Zuletzt geändert am 01.05.2025
Bedeutung und Inhalte (Ebene II)
Mit dem Anspruch einer „Bildung, die allen gerecht wird“ formuliert das Ministerium für Kultus, Jugend und Sport den nachfolgenden bildungspolitischen Leitgedanken für alle Schulen.
„Schülerinnen und Schüler haben unterschiedliche Stärken und Bedürfnisse. Das Schulsystem in Baden-Württemberg richtet sich deshalb an der individuellen Entwicklung des Kindes aus. Die individuelle Förderung steht in allen Schularten im Zentrum schulischen Lehrens und Lernens.”
(Link zur Seite des Kultusministeriums Baden-Württemberg, Stand 10.05.2024)
Das förderdiagnostische Verfahren Lernstand 2 bietet den Schulen Hilfestellung bei der Umsetzung dieser individuellen Förderung, indem auf Ebene II Förderhinweise bereitgestellt werden, die Lehrkräfte im Unterricht gezielt für den weiteren Kompetenzerwerb nutzen können.
Die Hinweise zur Förderung knüpfen an die Lernstandsanalyse (siehe Ebene I) an, die in den Ergebnisrückmeldungen beschrieben sind.
Konzept der diagnosegeleiteten Förderung (Ebene II)
Für eine gezielte diagnosegeleitete Förderung ist eine fundierte Kenntnis der überprüften Testbereiche bei Lernstand 2 erforderlich.
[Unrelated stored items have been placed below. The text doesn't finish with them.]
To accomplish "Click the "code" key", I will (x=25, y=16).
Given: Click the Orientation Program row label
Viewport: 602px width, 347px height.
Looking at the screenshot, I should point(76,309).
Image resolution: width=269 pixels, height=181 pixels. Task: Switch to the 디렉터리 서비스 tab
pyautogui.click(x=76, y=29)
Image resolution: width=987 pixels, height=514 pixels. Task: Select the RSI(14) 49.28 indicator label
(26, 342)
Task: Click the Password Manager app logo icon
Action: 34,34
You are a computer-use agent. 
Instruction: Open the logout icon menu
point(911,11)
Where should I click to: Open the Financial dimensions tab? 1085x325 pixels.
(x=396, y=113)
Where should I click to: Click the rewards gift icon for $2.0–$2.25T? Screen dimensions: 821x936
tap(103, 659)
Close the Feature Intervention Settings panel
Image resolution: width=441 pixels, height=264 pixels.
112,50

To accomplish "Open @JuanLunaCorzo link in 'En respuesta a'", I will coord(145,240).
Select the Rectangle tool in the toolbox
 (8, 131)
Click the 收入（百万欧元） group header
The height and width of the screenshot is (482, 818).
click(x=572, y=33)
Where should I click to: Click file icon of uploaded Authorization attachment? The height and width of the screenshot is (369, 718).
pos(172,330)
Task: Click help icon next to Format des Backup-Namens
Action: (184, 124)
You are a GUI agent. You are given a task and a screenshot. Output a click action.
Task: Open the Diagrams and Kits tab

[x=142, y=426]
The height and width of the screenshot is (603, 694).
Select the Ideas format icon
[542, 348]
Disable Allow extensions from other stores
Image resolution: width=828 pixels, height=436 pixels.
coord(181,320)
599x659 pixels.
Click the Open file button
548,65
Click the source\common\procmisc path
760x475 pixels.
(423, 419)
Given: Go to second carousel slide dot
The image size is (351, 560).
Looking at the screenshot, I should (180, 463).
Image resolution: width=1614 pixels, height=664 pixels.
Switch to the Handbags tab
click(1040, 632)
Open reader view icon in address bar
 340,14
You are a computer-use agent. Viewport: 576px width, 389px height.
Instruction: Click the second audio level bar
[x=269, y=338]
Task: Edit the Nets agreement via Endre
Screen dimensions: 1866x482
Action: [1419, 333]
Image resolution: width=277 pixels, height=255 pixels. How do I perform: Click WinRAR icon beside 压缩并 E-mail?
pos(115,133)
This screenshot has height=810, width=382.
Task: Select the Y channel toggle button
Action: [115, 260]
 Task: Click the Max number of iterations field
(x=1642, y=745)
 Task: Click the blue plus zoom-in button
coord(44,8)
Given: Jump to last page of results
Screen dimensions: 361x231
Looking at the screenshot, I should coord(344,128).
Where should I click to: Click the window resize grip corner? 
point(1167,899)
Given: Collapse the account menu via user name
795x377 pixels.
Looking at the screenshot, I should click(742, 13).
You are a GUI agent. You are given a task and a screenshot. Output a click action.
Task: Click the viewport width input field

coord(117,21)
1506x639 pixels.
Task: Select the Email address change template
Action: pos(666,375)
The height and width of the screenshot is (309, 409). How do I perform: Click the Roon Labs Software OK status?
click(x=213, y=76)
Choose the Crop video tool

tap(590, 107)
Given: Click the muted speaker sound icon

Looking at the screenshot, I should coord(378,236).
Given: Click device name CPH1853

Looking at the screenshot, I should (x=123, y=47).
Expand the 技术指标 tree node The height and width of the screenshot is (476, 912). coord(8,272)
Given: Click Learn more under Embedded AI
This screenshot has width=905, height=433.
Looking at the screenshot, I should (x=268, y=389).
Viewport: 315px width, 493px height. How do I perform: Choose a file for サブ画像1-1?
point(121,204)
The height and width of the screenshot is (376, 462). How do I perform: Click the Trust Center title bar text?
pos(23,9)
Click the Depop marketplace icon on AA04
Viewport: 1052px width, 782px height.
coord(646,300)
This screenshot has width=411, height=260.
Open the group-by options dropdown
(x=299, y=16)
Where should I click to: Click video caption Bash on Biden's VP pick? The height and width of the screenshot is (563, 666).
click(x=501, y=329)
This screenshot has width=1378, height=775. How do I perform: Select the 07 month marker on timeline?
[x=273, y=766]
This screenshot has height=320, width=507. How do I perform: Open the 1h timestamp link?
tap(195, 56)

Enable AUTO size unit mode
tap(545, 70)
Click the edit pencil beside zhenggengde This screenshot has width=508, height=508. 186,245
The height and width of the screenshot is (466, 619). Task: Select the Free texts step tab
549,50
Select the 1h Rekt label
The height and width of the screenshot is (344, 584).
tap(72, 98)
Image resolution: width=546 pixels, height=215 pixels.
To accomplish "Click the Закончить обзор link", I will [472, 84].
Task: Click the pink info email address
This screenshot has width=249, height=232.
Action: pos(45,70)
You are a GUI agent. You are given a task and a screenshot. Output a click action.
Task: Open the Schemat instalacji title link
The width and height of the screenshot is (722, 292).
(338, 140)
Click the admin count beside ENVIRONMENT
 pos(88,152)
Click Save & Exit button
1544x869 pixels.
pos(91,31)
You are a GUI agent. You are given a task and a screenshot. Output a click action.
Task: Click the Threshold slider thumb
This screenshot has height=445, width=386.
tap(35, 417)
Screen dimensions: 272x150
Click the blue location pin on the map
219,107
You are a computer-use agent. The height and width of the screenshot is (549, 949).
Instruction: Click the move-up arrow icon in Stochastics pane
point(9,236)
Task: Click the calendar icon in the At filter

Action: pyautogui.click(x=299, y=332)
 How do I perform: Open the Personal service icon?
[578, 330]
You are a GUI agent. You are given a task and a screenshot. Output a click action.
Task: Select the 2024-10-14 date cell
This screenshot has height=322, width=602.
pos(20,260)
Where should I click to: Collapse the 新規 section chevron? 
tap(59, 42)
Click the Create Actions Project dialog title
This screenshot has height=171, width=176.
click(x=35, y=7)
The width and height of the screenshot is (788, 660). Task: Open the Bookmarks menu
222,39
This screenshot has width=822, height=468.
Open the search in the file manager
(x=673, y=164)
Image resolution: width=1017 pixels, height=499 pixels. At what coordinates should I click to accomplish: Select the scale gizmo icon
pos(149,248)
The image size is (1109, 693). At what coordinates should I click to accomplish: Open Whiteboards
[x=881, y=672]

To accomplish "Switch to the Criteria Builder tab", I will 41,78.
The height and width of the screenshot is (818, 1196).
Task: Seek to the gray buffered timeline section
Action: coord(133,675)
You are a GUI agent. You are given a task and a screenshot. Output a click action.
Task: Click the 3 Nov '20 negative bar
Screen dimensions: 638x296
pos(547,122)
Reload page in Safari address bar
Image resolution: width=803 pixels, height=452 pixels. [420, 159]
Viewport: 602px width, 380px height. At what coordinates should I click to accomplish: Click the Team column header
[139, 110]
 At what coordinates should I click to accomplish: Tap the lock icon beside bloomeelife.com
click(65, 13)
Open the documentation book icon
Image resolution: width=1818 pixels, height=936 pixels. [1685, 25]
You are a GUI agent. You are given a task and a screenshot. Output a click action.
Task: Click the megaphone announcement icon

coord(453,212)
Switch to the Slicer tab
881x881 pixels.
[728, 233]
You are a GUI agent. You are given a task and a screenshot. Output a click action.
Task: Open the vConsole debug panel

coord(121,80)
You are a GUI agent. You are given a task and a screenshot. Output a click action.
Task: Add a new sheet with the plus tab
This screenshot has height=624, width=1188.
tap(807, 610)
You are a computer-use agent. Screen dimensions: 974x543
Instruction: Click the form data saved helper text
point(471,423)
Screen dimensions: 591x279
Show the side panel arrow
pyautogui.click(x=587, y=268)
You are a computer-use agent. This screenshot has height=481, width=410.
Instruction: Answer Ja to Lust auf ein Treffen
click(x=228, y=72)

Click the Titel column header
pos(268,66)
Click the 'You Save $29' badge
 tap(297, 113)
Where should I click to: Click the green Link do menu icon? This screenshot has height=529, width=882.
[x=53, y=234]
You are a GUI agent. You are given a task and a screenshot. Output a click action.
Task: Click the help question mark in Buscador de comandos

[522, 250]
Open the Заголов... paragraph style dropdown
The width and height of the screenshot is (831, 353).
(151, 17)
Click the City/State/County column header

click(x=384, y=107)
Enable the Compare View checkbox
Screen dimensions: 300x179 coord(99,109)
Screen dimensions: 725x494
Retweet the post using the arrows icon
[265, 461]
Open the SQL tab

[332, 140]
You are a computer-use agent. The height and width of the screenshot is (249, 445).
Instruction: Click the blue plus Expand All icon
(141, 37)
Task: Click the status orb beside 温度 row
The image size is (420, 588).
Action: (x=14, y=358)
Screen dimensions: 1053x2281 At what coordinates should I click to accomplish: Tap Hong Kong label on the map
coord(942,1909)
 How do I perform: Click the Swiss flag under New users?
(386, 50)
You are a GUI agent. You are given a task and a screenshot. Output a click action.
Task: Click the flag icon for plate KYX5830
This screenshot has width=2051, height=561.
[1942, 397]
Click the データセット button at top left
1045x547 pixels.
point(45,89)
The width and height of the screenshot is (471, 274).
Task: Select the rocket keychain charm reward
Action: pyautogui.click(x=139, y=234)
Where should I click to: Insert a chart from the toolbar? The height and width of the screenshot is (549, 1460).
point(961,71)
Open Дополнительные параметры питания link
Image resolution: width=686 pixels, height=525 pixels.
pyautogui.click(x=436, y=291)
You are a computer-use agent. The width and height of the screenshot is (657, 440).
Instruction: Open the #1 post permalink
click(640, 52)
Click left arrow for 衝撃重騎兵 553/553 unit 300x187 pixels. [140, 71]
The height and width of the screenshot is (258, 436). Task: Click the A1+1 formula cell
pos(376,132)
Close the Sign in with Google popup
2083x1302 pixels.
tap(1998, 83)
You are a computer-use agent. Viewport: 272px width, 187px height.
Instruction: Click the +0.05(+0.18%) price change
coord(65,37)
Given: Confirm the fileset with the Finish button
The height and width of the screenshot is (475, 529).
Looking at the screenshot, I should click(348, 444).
Daher stehen für jedes Fach konzeptionelle Erläuterungen zur Verfügung, welche die inhaltliche Klammer zwischen der Lernstandsanalyse, den Ergebnisrückmeldungen und der anschließenden Förderung bilden.
Neben den ausführlichen Beschreibungen der Testbereiche, werden auch die Stufenmodelle mit den inhaltlich aufeinander aufbauenden Anforderungen der Lernstandsstufen erläutert.
In Kombination mit den Ergebnisrückmeldungen, können Lehrkräfte Förderbedarfe für ihre Klasse ebenso wie für einzelne Schülerinnen und Schüler ableiten. Entsprechende Förderhinweise werden im Online-Portal Lernstandserhebungen angeboten. Darin enthalten sind unter anderem Verweise auf das Unterstützungskonzept Extern: Starke BASIS! (Öffnet in neuem Fenster) des Zentrums für Schulqualität und Lehrerbildung (ZSL).
Die Hinweise für die diagnosegeleitete Förderung werden in enger Abstimmung mit einer wissenschaftlichen Begleitung erstellt. In die Entwicklung fließen aktuelle wissenschaftliche Erkenntnisse zur Wirksamkeit von Fördermaßnahmen ein.